The Kubernetes Metrics Collector can auto-discover pods and services that expose metrics, and dynamically start collecting metrics for the targets.
Pods/Services can be discovered based on annotations and discovery rules. Discovery rules are provided via the configuration file.
Note: Annotation based discovery is only supported for prometheus endpoints currently.
Annotations are metadata you attach to Kubernetes objects. Amongst other uses, they can act as pointers for monitoring tools.

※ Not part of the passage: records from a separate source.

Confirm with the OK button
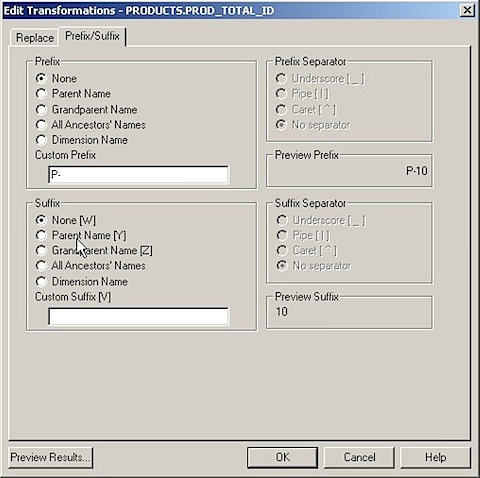(282, 457)
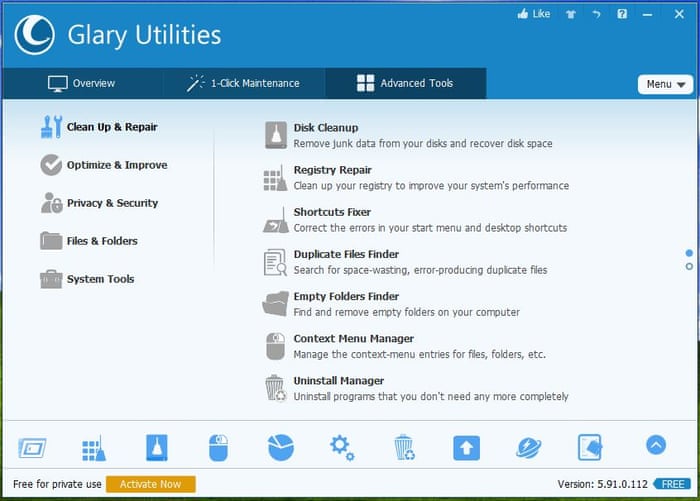Open the Disk Cleanup tool
This screenshot has height=501, width=700.
click(x=325, y=128)
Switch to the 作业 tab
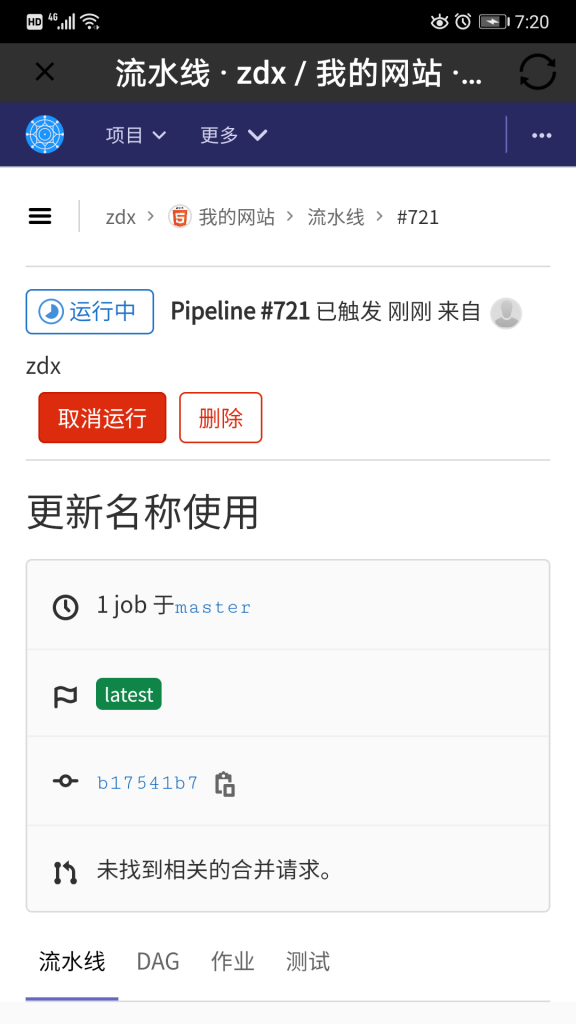 (232, 962)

The collector can dynamically discover pods/services annotated with prometheus.io/scrape
set to true. Additional annotations can be provided to inform the collector on how to perform the collection and what prefix and tags to add to the emitted metrics.
Note: To scrape all pods behind a Kubernetes service, annotate all the pods with prometheus.io/scrape: true
. Applying the annotation on a Kubernetes service will exhibit scrape behavior according to the load balancer algorithm of the service (e.g. random pod selected).
Additional annotations that apply:
prometheus.io/scheme
: Defaults to http.prometheus.io/path
: Defaults to /metrics.prometheus.io/port
: Defaults to a port free target if omitted.prometheus.io/prefix
: Dot suffixed string to prefix reported metrics. Defaults to an empty string.prometheus.io/includeLabels
: Whether to include Kubernetes labels as tags on reported metrics. Defaults to true.prometheus.io/source
: Optional source for the reported metrics. Defaults to the node name on which collection is performed.prometheus.io/collectionInterval
: Custom collection interval. Defaults to 1m. Format is[0-9]+(ms|[smhdwy])
.prometheus.io/insecureSkipVerify
: Whether to skip https cert validation. Defaults to true.prometheus.io/serverName
: The cert hostname to verify for the discovered targets.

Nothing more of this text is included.